I was wondering the same thing.. If you bought back in 2014 then you would have made money just on the strengthening of the Sterling.
However, with the way the Sterling is right now you could lose money just on the exchange rate.
Personally, I'm looking at countries where their currency has been significantly devalued in the past 12 months. Istanbul,Turkey being the number one candidate for me.
 
P

PropEx

Member
@PropEx I was wondering whether you have been impacted in any way by the devaluation of sterling against the dollar. Do you hedge your currency exposure?
Because I'm buying wholesale and I'm buying on average 30% below market value I would say I'm pretty well hedged already and especially if you take into consideration the difference in the average yield in Britain and the yields i am getting in the US.
 
P

PropEx

Member
I was wondering the same thing.. If you bought back in 2014 then you would have made money just on the strengthening of the Sterling.
However, with the way the Sterling is right now you could lose money just on the exchange rate.
Personally, I'm looking at countries where their currency has been significantly devalued in the past 12 months. Istanbul,Turkey being the number one candidate for me.
It is only devalued if you know the currency's true value. I can't see Turkey's currency strengthening any time soon, or their tourism industry for that matter!
 
B

Blake Bull

New Member
It is only devalued if you know the currency's true value.
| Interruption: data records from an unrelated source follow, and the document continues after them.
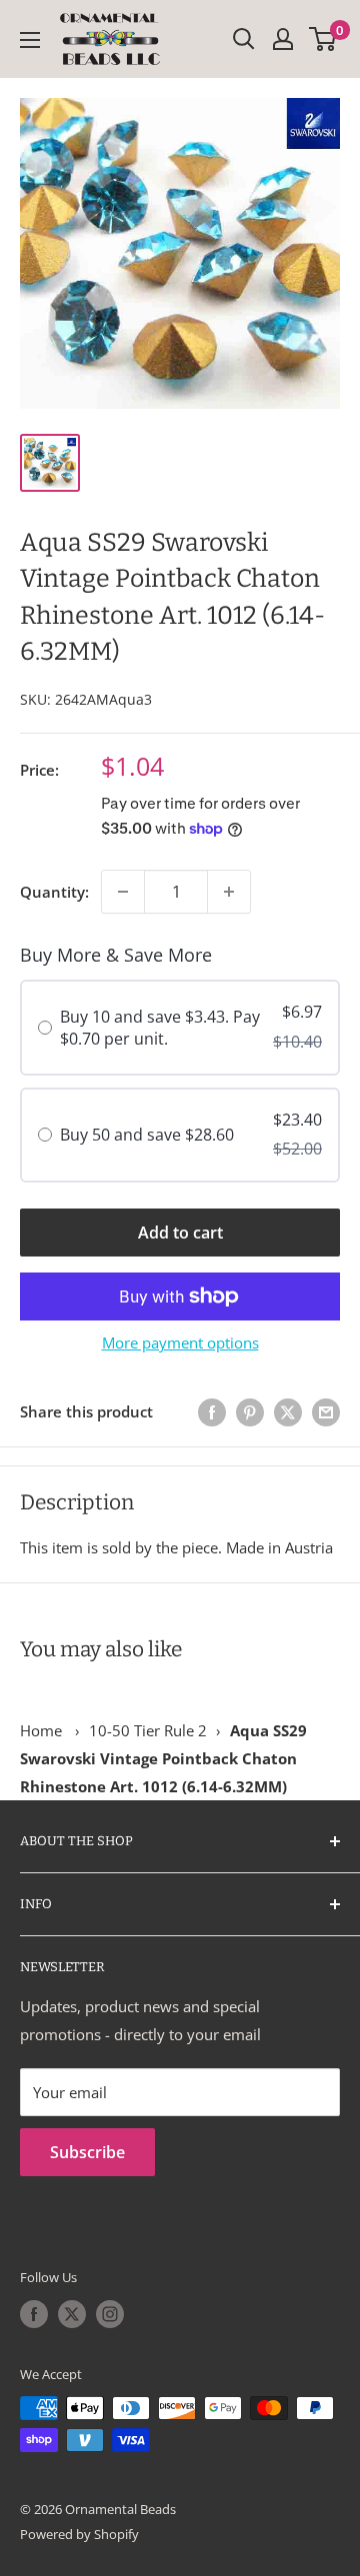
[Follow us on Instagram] (110, 2314)
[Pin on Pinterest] (250, 1411)
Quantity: (54, 892)
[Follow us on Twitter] (72, 2314)
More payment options (180, 1342)
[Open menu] (30, 40)
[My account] (283, 39)
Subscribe (87, 2152)
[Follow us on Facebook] (34, 2314)
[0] (323, 39)
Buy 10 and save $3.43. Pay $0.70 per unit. (160, 1028)
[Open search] (244, 39)
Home (41, 1730)
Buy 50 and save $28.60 (147, 1135)
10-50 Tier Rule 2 (148, 1730)
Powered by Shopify (79, 2534)
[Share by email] (326, 1411)
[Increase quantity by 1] (229, 892)
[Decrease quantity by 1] (123, 892)
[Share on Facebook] (212, 1411)
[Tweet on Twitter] (288, 1411)
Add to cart (180, 1233)
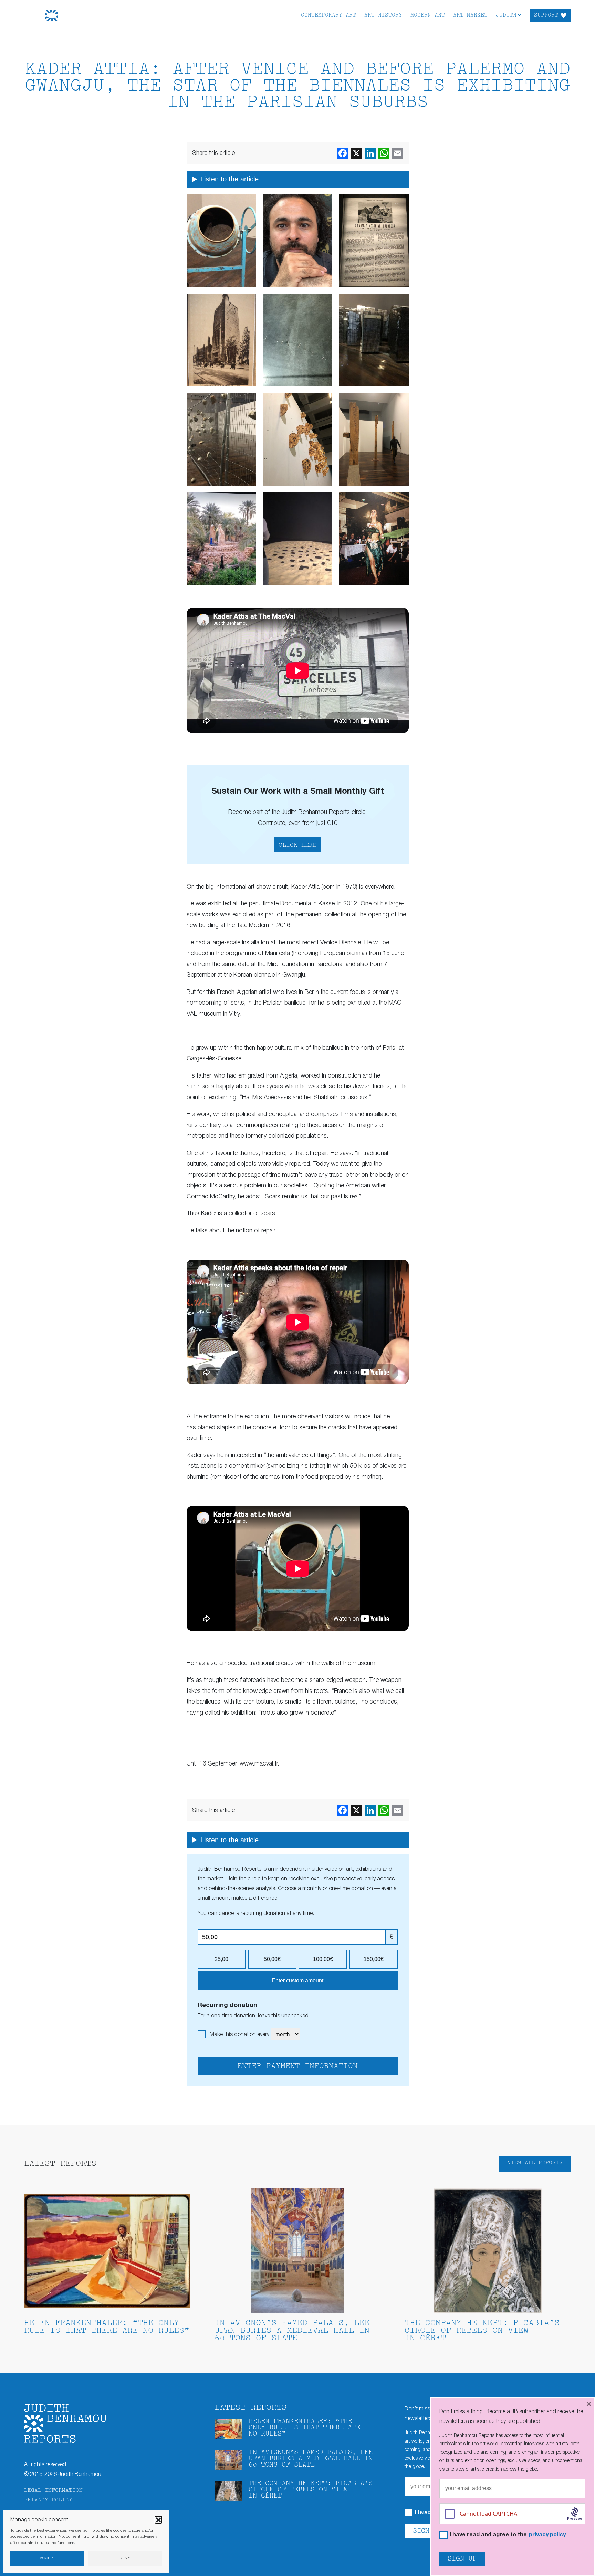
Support (546, 15)
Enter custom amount (297, 1980)
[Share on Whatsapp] (383, 153)
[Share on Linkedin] (370, 153)
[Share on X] (356, 153)
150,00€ (374, 1959)
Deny (125, 2558)
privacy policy (547, 2535)
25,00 (221, 1959)
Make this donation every (240, 2034)
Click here (297, 845)
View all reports (535, 2163)
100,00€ (323, 1959)
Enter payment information (297, 2066)
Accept (47, 2558)
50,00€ (272, 1959)
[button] (158, 2519)
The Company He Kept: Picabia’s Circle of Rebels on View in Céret (482, 2331)
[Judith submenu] (519, 15)
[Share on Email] (397, 153)
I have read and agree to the (508, 2535)
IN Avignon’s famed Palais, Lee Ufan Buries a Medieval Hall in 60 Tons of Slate (292, 2331)
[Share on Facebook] (342, 153)
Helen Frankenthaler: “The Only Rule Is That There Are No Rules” (106, 2327)
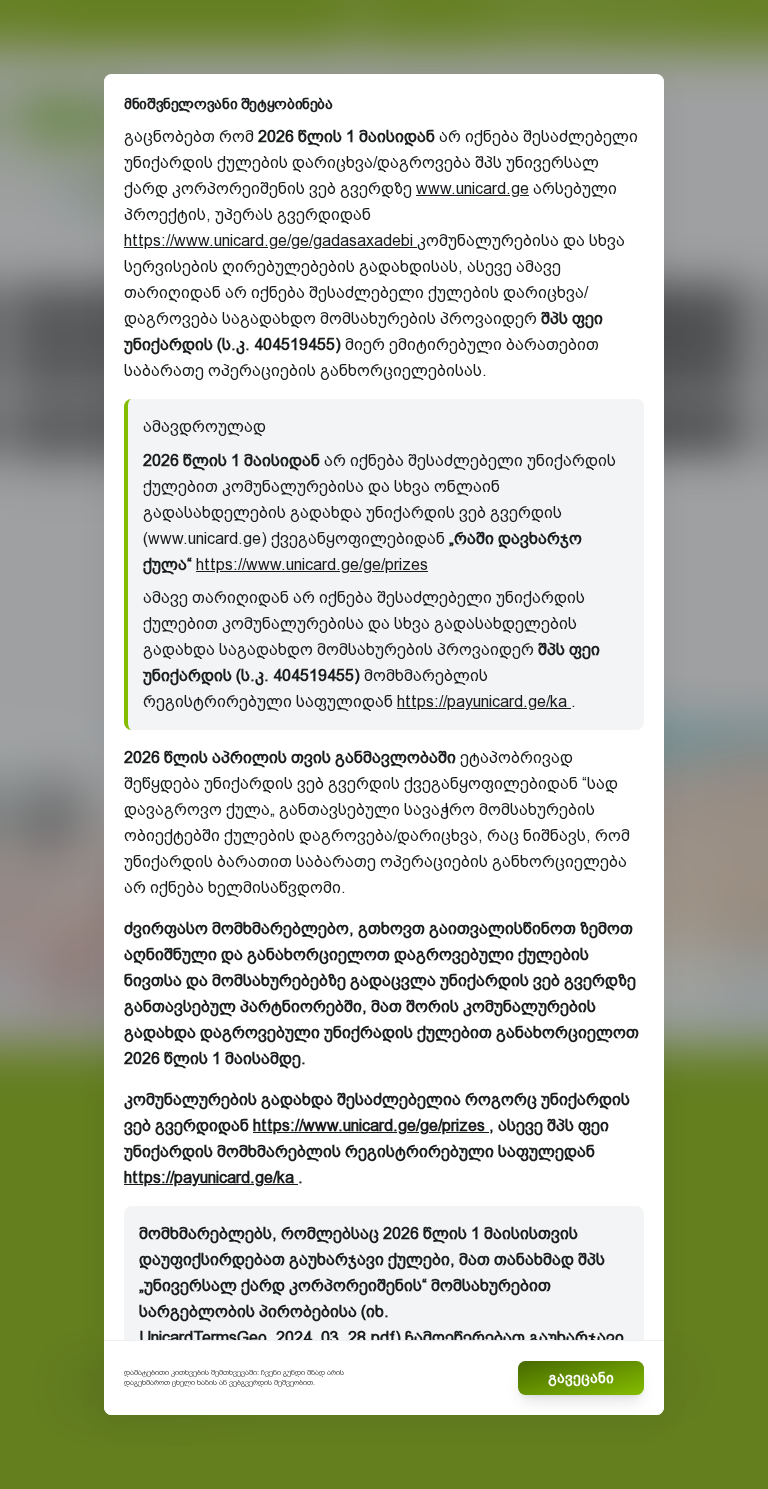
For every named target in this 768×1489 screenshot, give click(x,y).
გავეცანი (581, 1378)
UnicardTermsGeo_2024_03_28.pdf (267, 1337)
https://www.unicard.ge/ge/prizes (312, 564)
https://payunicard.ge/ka (484, 701)
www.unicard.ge (472, 188)
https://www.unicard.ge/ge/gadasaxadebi (270, 240)
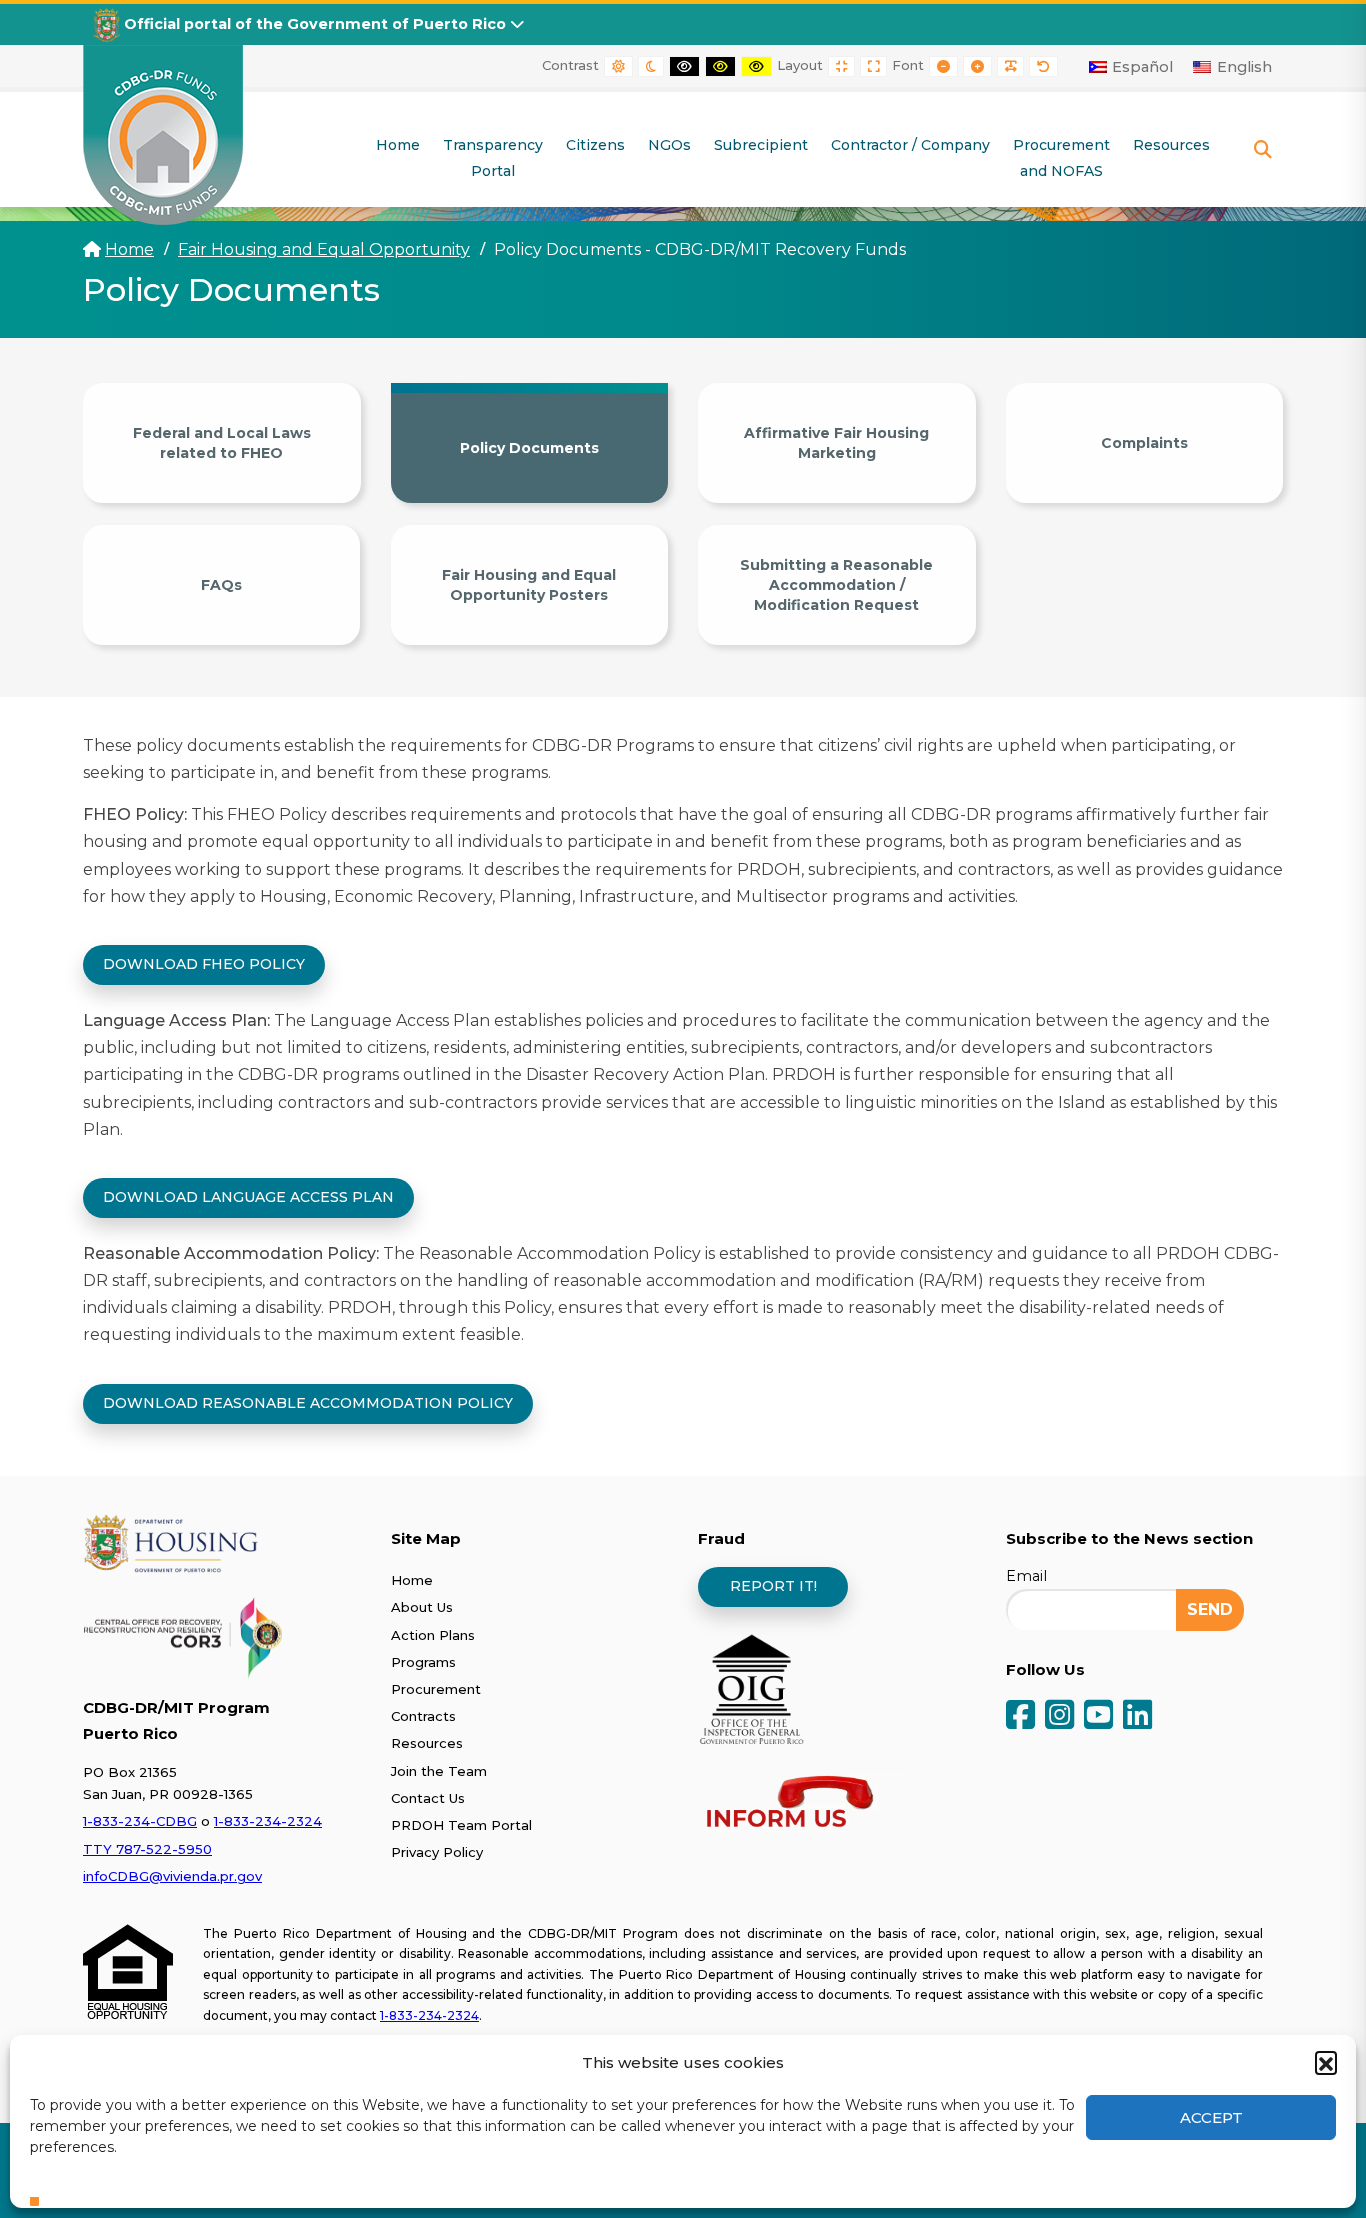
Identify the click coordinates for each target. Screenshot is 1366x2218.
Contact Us (428, 1798)
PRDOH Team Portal (461, 1825)
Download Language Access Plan (248, 1197)
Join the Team (439, 1771)
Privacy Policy (437, 1852)
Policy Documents (529, 448)
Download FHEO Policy (204, 964)
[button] (1326, 2062)
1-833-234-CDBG (140, 1821)
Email (1026, 1576)
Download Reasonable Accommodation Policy (308, 1403)
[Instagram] (1059, 1716)
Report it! (773, 1586)
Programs (423, 1662)
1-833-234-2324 (268, 1821)
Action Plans (433, 1635)
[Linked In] (1137, 1716)
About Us (422, 1607)
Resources (427, 1743)
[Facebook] (1020, 1716)
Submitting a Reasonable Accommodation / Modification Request (836, 585)
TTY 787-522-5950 (147, 1849)
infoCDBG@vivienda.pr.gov (172, 1876)
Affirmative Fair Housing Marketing (836, 443)
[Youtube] (1098, 1716)
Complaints (1144, 443)
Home (129, 249)
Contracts (423, 1716)
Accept (1211, 2117)
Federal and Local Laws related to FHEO (222, 443)
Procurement (436, 1689)
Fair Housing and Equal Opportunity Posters (529, 585)
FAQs (221, 585)
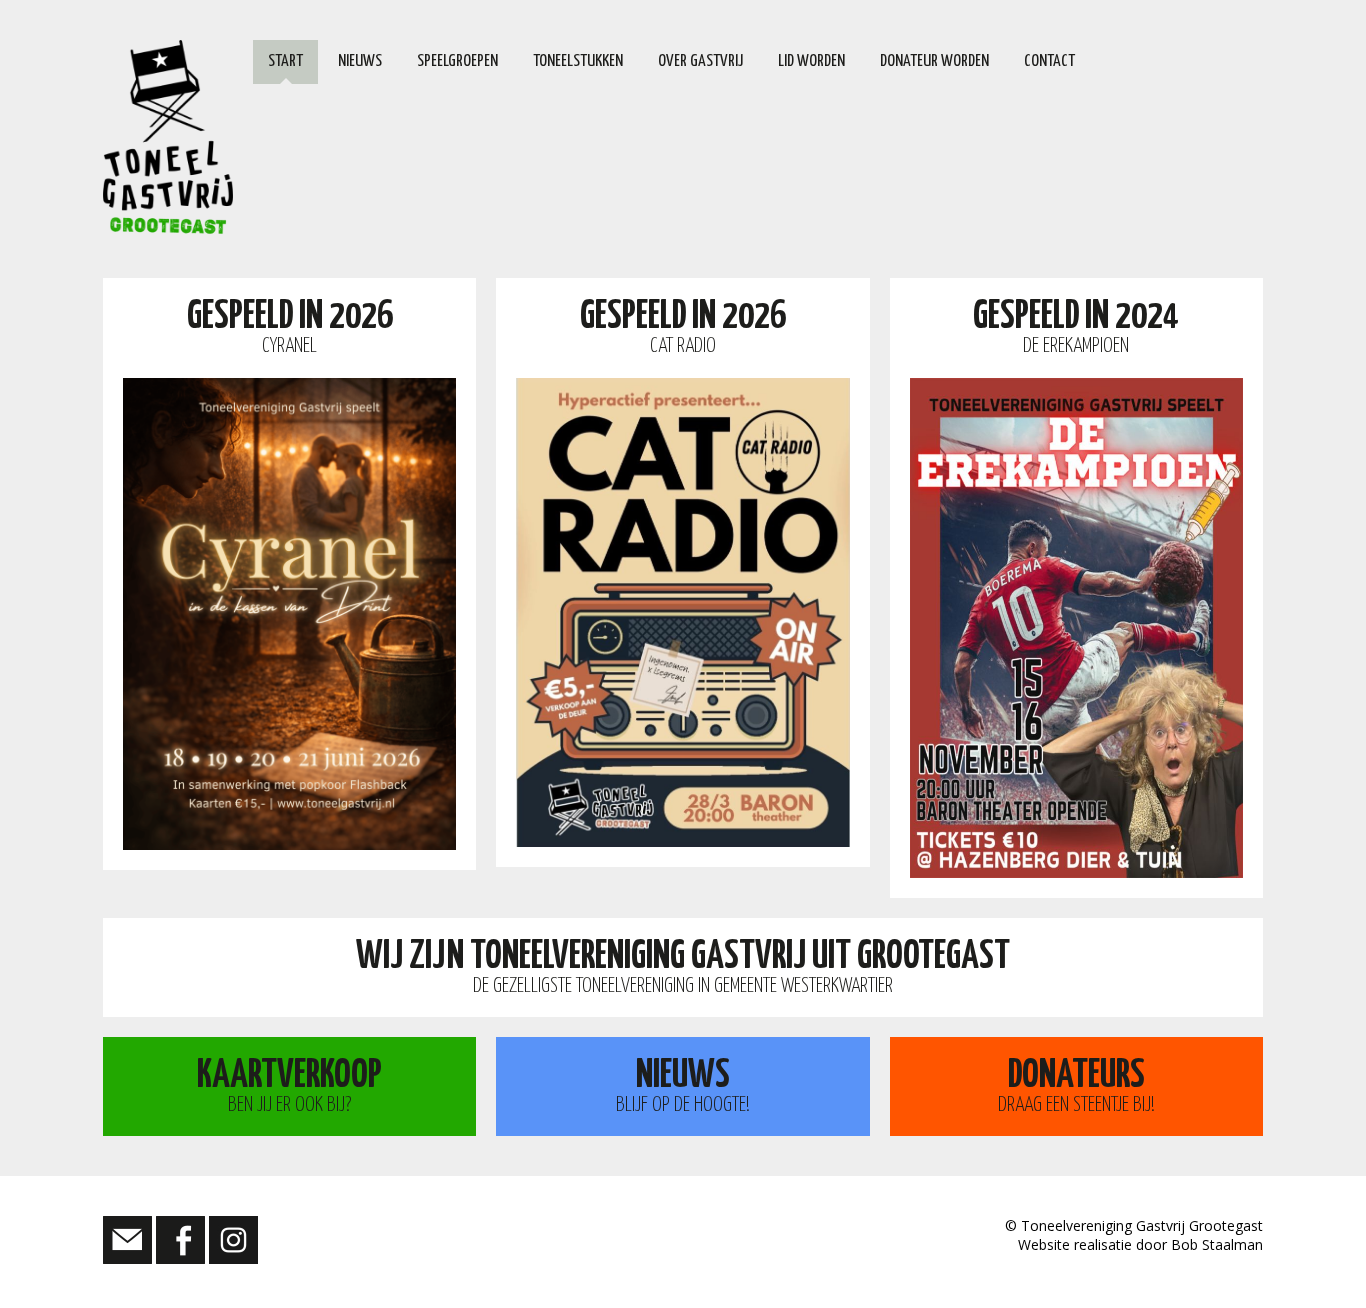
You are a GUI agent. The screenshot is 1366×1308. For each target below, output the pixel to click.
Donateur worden (934, 61)
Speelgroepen (457, 61)
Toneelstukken (578, 61)
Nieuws (360, 61)
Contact (1049, 61)
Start (285, 61)
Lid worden (811, 61)
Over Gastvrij (700, 61)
I can't see Turkey's currency strengthening any time soon, or their tourism industry for that matter!
Are you insinuating that Turkish property prices/yields are totally dependant on the Turkish tourism sector?

Let's look at the facts... In 2015 the Tourism sector equated for 10.6% of Turkey's total annual GDP. The UK's is 7.1% and the US is 8.5%.

Turkish property prices, especially in Istanbul are not dependant on tourism.

Furthermore, to answer your question about a currencies 'true value'. Please enlighten me with your opinions on the macro and micro outlook for the Turkish Lira.